Mme Michelle Gréaume attire l'attention de M. le ministre délégué auprès du ministre de l'économie, des finances et de la souveraineté industrielle et numérique, chargé des comptes publics sur la situation fiscale des travailleurs français du secteur public belge.

La France et la Belgique ont signé le 9 novembre 2021 à Bruxelles une nouvelle convention en vue d'éviter les doubles impositions et de prévenir l'évasion fiscale en matière d'impôts sur le revenu et sur la fortune.

Une des dispositions de ce texte, si la France le ratifie, stipule que les travailleurs de nationalité française, résidant en France, salariés des secteurs publics non commerciaux belges, seront désormais assujettis à la fiscalité belge, et non plus française comme c'est le cas aujourd'hui.

Cette modification est lourde de conséquences, financières, économiques et sociales pour des personnes et des familles qui verront leurs revenus baisser de 25 à 30 %, des projets de vie à long terme remis en cause, l'impôt sur le revenu en Belgique étant nettement supérieur à son équivalent français.

Malgré les alertes lancées, malgré les nombreuses interventions des parlementaires, aucune réponse satisfaisante n'a été apportée par le Gouvernement. L'affirmation d'une très hypothétique et lointaine évolution de la législation de l'impôt sur les revenus du travail en Belgique n'est absolument pas de nature à rassurer nos concitoyens concernés.

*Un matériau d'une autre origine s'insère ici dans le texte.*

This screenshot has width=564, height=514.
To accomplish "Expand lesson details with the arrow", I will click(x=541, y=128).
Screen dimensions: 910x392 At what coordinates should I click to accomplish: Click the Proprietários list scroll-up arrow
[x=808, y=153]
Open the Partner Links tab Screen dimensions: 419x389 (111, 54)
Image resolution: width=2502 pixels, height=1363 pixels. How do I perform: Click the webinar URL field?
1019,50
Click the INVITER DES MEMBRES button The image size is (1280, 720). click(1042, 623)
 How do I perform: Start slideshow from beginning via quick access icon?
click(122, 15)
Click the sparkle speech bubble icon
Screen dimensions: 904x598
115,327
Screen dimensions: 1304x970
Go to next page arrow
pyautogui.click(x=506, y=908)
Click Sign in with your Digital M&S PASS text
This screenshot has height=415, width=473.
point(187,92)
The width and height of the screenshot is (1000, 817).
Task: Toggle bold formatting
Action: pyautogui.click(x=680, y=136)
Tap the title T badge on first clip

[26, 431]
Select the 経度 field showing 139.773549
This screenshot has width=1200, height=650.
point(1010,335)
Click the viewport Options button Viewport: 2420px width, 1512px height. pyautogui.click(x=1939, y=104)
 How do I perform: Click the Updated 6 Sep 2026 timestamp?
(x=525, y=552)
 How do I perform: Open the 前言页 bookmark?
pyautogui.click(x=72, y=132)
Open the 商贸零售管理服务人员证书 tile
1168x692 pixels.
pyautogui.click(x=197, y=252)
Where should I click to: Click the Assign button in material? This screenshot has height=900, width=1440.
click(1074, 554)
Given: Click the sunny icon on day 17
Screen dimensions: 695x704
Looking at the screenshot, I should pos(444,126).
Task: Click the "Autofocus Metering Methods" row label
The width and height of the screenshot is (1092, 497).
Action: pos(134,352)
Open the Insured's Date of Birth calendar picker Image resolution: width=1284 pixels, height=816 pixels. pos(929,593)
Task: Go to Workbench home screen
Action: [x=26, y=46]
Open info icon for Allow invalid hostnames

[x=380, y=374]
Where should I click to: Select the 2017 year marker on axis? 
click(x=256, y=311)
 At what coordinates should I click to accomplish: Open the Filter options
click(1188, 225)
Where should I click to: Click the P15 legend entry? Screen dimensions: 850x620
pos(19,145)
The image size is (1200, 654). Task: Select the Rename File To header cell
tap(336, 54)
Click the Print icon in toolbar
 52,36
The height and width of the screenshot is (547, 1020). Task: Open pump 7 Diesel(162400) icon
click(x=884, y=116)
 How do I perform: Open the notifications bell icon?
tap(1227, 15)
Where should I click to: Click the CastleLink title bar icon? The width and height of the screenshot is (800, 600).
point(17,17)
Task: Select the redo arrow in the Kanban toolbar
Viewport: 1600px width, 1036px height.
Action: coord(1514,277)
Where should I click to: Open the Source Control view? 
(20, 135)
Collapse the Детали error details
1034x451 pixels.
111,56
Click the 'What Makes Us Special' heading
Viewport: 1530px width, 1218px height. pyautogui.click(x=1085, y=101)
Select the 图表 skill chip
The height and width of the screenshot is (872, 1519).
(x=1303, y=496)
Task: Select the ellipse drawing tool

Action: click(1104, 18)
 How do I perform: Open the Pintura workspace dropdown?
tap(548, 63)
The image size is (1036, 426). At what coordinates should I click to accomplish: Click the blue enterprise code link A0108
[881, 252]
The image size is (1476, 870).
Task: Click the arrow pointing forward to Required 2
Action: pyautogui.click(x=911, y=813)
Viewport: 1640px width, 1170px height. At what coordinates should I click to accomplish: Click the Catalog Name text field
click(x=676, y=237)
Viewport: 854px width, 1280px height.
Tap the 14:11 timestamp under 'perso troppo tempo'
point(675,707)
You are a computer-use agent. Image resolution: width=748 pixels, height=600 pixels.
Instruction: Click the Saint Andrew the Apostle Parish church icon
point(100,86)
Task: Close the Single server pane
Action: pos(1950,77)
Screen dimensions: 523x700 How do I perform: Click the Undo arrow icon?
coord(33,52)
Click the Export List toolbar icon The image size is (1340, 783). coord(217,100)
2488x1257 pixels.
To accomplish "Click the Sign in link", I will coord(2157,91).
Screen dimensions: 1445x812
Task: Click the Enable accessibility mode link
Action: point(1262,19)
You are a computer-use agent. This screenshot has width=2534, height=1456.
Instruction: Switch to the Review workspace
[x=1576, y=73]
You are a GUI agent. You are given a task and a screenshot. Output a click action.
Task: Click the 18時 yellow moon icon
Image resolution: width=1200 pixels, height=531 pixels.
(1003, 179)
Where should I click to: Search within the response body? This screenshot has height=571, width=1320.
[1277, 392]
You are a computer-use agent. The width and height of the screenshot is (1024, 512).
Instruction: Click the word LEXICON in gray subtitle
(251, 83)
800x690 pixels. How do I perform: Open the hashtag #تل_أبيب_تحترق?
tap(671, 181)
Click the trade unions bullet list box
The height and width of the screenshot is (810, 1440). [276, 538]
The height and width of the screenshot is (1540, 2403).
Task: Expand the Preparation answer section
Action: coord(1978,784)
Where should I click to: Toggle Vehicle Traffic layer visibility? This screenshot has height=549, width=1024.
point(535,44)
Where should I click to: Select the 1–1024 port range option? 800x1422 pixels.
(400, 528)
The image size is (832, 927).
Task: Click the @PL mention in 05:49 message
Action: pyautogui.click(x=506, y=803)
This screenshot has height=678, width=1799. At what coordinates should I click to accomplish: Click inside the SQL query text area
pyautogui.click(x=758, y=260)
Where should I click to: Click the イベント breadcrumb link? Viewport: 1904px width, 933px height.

Ceux-ci ne contestent pas le principe même d'imposition dans le pays qui les emploie. Ils demandent simplement à pouvoir bénéficier des mêmes dispositions que celles qui ont été appliquées à leurs collègues français du secteur privé belge, lors de la suppression du statut fiscal frontalier en 2012. Afin de tenir compte des conséquences financières et sociales, cette disposition n'avait été appliquée qu'aux nouveaux travailleurs. Pour ceux qui bénéficiaient du statut avant le 1er janvier 2012, un délai leur permet de continuer à payer leurs impôts en France jusqu'en 2033, leur laissant ainsi le temps d'anticiper et de faire face à la diminution future de leurs revenus.

En conséquence, elle lui demande de lui préciser les mesures que compte prendre le Gouvernement à ce sujet.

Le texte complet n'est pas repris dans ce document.